Prompt: Quote every line from the top of the listing down to and including the line that contains "Task: Click the Giveaway.com logo".

___ Records for the exercise

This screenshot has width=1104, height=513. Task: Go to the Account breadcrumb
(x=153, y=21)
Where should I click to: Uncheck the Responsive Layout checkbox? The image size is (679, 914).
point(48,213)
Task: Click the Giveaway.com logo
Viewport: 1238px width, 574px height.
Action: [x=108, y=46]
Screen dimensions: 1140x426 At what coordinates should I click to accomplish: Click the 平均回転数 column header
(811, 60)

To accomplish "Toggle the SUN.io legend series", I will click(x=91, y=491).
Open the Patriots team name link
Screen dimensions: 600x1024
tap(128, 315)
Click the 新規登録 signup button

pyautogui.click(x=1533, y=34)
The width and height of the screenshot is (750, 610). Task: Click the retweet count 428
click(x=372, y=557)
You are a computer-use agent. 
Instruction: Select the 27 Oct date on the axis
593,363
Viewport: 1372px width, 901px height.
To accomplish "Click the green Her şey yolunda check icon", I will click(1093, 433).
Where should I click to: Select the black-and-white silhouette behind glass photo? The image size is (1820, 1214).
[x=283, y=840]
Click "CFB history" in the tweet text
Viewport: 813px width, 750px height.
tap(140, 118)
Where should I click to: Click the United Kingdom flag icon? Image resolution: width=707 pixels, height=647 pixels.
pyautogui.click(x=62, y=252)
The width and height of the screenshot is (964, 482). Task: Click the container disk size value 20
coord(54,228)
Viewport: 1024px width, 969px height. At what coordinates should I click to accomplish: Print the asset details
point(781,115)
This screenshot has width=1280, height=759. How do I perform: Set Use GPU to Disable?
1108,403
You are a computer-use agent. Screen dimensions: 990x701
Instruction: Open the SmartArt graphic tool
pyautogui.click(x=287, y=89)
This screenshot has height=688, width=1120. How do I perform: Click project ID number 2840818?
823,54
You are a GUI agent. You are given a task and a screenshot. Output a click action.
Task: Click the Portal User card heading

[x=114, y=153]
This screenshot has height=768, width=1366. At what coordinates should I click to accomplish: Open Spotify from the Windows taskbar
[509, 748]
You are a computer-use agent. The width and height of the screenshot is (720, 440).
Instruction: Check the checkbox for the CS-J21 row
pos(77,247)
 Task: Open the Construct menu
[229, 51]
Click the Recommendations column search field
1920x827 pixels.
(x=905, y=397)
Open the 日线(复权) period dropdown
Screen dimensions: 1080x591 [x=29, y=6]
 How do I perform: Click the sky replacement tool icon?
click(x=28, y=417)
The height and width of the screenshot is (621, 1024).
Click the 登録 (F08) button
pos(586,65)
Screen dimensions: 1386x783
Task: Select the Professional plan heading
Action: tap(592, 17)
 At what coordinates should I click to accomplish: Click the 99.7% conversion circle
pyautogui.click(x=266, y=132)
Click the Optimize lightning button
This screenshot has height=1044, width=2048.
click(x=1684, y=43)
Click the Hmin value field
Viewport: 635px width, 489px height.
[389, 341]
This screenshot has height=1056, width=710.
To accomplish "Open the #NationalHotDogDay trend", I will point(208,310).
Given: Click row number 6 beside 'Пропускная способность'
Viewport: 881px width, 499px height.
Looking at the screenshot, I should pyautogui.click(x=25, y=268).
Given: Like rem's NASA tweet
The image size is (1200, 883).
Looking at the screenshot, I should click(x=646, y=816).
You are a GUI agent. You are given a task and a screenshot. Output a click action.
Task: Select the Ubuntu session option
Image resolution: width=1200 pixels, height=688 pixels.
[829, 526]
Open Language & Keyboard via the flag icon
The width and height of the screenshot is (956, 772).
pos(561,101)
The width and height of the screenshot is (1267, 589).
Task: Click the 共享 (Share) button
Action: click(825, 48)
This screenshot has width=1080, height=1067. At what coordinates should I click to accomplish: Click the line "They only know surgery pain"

______

Exercise answer:
This screenshot has width=1104, height=513. Task: Go to the Account breadcrumb
(x=153, y=21)
Where should I click to: Uncheck the Responsive Layout checkbox? The image size is (679, 914).
point(48,213)
Task: Click the Giveaway.com logo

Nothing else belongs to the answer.